Можно, пожалуй, сказать, что в отличие от периода либеральной революции и реакции абсолютизма к концу эпохи господства «умеренных» (для удобства ее обычно отождествляют со временем самостоятельного правления Изабеллы II) государство, администрация, общество и даже экономика существовали на новых основаниях; что на смену абсолютизму и Старому порядку пришли доктринерский либерализм и капиталистическое общество. Однако за концепциями скрывается не столь ясная действительность. Корона превратилась в непредсказуемую силу и произвольно, часто без всякой очевидной причины вмешивалась в политический процесс. Государственная власть стала монополией политико-экономической олигархии, сформировавшейся на фоне дезамортизации, спекуляций и финансового ажиотажа; подавляющее большинство населения — неимущий и неграмотный сельский пролетариат — исключалось из участия в политическом процессе. Партии представляют собой объединения, основанные на родственных и дружеских отношениях или на временных политических интересах, которые способны стабилизировать систему только в случае, если их лидером является генерал. Даже для участников политической системы насилие, вооруженное восстание или мятеж остаются единственным действенным средством, чтобы сломить волю королевы или преодолеть ее прихоти и прийти к власти. При этом сама революция остается типичной для Старого порядка — это вооружение народа и уличные столкновения. Она такова не из-за избытка либерализма, и направлена она не против либерального государства — эта революция происходит в государстве и обществе с ощутимыми следами Старого порядка. На баррикадах рискуют жизнью ремесленники, владельцы магазинов, чиновники, рабочие; крестьяне восстают, когда до них доходят отголоски революции или когда наступают голодные времена. Хосе Мария Ховер[320]

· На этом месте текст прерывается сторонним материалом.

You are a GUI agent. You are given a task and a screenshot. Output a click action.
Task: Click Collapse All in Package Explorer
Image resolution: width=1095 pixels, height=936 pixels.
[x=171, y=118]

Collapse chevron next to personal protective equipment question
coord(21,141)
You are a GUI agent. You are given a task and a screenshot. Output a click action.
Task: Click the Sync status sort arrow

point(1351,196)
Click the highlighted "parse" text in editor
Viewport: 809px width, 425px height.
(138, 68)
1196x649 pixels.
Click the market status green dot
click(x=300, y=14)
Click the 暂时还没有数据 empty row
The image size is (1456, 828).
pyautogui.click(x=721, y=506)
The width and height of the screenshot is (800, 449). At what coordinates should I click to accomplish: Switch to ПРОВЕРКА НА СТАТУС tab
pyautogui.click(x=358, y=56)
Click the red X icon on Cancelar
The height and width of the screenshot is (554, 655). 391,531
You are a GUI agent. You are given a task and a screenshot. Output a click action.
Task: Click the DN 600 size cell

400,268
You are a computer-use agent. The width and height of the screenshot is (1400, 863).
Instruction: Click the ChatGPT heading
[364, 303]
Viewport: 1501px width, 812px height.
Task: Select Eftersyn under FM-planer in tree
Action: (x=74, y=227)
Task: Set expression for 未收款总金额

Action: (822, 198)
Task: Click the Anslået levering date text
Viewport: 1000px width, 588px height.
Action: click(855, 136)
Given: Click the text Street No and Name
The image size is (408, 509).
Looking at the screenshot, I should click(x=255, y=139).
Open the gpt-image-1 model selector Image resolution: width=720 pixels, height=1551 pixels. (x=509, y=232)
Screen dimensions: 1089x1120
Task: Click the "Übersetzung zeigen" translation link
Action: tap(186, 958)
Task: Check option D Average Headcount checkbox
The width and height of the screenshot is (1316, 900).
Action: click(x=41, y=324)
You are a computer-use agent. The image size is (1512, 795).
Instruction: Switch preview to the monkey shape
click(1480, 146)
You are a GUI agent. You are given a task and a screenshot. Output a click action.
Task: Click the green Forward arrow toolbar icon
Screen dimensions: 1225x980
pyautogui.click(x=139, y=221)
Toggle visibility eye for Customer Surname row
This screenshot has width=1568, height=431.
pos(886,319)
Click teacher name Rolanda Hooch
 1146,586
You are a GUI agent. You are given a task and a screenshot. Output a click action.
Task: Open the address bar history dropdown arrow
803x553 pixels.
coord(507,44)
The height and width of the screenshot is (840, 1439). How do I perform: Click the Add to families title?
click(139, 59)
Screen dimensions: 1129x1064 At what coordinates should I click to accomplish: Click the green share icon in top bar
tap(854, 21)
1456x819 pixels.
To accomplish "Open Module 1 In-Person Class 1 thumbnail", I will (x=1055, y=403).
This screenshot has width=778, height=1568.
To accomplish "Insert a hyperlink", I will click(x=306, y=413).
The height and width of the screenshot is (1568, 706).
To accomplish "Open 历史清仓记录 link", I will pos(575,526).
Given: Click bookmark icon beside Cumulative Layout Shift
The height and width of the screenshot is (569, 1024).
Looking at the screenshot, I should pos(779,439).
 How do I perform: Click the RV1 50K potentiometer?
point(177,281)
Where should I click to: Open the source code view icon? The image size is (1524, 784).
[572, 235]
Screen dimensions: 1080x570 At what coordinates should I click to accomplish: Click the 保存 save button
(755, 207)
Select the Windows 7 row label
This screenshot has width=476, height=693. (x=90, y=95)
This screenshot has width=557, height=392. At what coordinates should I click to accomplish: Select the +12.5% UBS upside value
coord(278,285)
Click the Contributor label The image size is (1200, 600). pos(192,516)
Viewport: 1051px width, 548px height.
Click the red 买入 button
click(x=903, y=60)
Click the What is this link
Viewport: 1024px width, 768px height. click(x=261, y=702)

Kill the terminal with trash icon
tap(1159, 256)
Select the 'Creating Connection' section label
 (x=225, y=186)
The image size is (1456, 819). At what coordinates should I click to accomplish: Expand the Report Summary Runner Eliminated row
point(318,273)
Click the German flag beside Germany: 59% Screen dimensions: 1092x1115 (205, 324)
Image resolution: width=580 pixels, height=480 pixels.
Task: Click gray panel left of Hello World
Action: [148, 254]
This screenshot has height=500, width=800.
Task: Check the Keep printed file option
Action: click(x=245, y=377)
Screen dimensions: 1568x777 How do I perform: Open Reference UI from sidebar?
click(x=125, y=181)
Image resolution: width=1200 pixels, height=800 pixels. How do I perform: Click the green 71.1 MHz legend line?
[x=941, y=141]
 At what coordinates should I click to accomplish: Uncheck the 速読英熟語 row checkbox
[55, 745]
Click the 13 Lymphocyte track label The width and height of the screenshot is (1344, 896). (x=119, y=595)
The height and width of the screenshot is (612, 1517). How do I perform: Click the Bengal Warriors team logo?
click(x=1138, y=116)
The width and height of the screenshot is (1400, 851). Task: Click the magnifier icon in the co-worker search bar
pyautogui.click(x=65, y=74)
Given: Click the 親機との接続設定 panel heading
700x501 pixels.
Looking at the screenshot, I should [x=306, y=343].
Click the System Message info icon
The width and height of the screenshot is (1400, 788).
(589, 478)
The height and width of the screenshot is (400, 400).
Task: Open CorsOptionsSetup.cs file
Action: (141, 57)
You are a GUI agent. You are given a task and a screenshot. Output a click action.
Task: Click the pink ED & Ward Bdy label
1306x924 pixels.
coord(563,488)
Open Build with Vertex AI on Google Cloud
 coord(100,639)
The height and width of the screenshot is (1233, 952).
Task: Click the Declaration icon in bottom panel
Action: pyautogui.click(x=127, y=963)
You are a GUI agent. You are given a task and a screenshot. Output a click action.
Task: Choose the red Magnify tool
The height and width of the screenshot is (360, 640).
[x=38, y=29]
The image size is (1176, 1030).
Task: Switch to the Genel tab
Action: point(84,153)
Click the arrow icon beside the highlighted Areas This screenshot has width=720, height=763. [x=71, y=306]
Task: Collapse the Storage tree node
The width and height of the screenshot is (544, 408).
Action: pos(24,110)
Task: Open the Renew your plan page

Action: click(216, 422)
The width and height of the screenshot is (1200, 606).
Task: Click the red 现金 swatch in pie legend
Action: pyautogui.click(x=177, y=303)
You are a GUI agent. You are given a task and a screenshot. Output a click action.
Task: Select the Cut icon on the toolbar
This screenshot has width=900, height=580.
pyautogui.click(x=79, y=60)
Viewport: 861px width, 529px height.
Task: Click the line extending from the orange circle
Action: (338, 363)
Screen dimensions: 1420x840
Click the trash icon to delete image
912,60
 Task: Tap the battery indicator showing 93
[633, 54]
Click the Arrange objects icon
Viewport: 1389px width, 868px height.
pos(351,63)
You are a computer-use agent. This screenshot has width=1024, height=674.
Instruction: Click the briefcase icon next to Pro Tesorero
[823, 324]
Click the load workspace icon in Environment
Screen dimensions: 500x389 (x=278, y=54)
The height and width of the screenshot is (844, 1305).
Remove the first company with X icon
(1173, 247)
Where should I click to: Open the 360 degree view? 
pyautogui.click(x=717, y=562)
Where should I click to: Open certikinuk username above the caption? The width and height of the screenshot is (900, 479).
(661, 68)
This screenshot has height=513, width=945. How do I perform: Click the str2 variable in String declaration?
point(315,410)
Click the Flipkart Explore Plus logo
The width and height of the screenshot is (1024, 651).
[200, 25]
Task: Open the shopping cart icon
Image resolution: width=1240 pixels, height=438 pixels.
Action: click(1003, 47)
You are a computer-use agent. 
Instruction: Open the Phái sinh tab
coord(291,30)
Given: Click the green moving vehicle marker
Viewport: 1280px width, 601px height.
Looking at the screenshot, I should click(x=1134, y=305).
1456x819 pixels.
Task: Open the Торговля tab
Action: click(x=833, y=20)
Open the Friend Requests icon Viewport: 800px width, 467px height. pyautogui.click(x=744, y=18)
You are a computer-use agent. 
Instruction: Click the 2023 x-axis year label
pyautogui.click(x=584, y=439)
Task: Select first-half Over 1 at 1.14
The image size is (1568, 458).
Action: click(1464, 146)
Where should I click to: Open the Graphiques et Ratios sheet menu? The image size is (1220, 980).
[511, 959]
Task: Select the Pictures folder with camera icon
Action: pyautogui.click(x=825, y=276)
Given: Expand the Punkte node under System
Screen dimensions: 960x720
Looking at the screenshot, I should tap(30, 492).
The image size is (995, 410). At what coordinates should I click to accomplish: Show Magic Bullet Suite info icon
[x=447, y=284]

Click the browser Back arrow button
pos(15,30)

справедливо определил власть «умеренных» как политический режим, при котором «олигархия стремится сохранить формы политического представительства, пожертвовав последствиями его применения даже в условиях ограниченного избирательного права, что находится в полном соответствии с их теоретическими воззрениями». «Умеренные» стремились покончить с революцией, чтобы построить государство, а после двадцати пяти лет правления неожиданно осознали, что революция все еще жива, а государство вот-вот погибнет.3. Демократическая революция, реставрация монархии (1868–1898)
В среде прогрессистов начались дискуссии по фундаментальному вопросу: поддерживать Изабеллу II или нет. Большинство высказалось за то, чтобы немедленно отказаться от поддержки королевы, а поскольку генералов, готовых совершить революцию, было достаточно, решили придерживаться разработанной стратегии — сблизиться с демократами, чтобы расширить социальную базу революционного движения. Те демократы, которые не отказывались от перспективы достижения демократии в рамках монархической конституции (Мануэль Бесерра, Кристино Мартос или Сехисмундо Морет), присоединились к заговору, но добавили к планам государственного переворота свое требование: в случае победы революции следовало созвать на основе всеобщего избирательного права Учредительные кортесы, которые должны были решить вопрос о том, будет ли новый режим республиканским или монархическим. Подобное поведение оказалось не по вкусу большинству лидеров демократов, которые считали свои республиканские принципы несовместимыми с союзом с прогрессистами, считая его проявлением оппортунизма. Как бы то ни было, военный мятеж шел полным ходом, генерал-капитаны его поддерживали, приверженцы королевы были разгромлены, и демократы-республиканцы не сидели сложа руки: опираясь на своих сторонников, они создавали хунты, принимали участие в боях, совместно с прогрессистами составляли декларации демократического содержания.